14’) Expose the patterned side of the PDMS slab and the quartz (or glass) slide to oxygen plasma for 1 min (at the higher intensity of plasma and a pressure of 120 Pa) using a Plasma-cleaner.
▲ CRITICAL STEP For an effective bonding of PDMS on glass (or quartz) surface in the next step, plasma have to be formed properly. Check it by the observation of the formation of a kind of blue/purple cloud. Also, to check the correct treatment of the surfaces, place a drop of water on the surface of the treated PDMS slab. This drop must spread out ; PDMS becomes hydrophilic when its Si-CH3 bonds are modified into Si-OH bonds as explained in Figure S3.
15’) Immediately after the plasma treatment put in contact the glass (or quartz) surface with the patterned side of the PDMS slab and gently press them for 1 min flatly.
▲ CRITICAL STEP If the pressure exerted is not sufficient, the PDMS traps patterns are not sufficiently bonded and the trapping of the droplets is difficult to perform.

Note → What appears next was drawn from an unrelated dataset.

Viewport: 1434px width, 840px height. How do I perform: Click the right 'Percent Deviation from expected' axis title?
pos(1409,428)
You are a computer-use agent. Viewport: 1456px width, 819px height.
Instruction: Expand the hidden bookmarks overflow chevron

Excessive pressure can however lead to distortion of the patterns.
16’) Place the microfluidic chip in an oven at 90 °C for 30 min to promote the formation of PDMS/quartz or PDMS/glass bonds.
☐ PAUSE POINT The resulting microfluidic chip can be stored indefinitely at room temperature in a dust-free closed plastic box.
3.7.3. Surface treatments of optimized microfluidic devices • TIMING ~6h
17’) Steps 26 to 53 of the previous procedure (part IV.4 and IV.5) related to the chips surface treatments remain unchanged for the production of the chips adapted to CLSM.
18’) Due to the design singularity of the chip made for UV-autofluorescence microscopy, the following few modifications to the steps 26 to 53 of the previous procedure have to be considered for its surface treatments procedure:
The injection of fluids for the surface treatments (benzophenone, acrylic acid, ethanol, water at pH 11, BSA, HEPES, streptavidin ...) must be done through the direct entry of the circuit highlighted by the area (1’) in Figure 6C. The outflow of its fluids must be through the outlet of the trapping chamber highlighted in this same figure by the area (4’). Also, the circuit inlets corresponding to areas (2’) and (3’) of this circuit must be closed with plugs.
3.7.4. Semi-permeable GUVs production and immobilization with optimized microfluidic devices • TIMING ~30min
19’) Steps 54 to 75 of the previous procedure related to the semi-permeable GUVs production and immobilization remain unchanged for the use of the chips adapted to CLSM.
20’) For the UV-autofluorescence microscopy chip, the following few modifications to the steps 54 to 75 of the previous procedure (part IV.6) have to be done for the semi-permeable GUVs production and immobilization.
21’) The double emulsion droplets are produced using a PDMS/PDMS chip by following steps 54-66.
22’) Once the droplets of double emulsions are formed using this first circuit and the flow rates have been stabilized, close the inlets 2' and 3' (Figure 6) of an optimized circuit (PDMS-quartz chip) using plugs.
23’) Using a stainless-steel coupler, connect a tygon tubbing to the outlet of the trapping chamber of this circuit (area 4’ in Figure 6).
24’) Connect the inlet (area 1’ in Figure 6) to the output of the chip of generation using tygon tubing and a coupler.
Note: At this stage, the droplets pass from one circuit to another and are immobilized in the optimized circuit.
25’) Proceed as in steps 68-75 to generate semi-permeable GUVs.
▲ CRITICAL STEP The trapping chamber of the optimized circuit is size-reduced compared to the conventional circuit. The flow rates of the phases are therefore increased at the center of the channels. Consequently, it is more difficult to trap droplets while maintaining an external phase flow despite the surface treatment allowing the adhesion of biotinylated lipids. The connection/disconnection of the syringes at the inlets induces strong flow disturbances and significantly increase the rearward movement of the droplets. Hermetic valves may help in controlling the inlet flow in and out.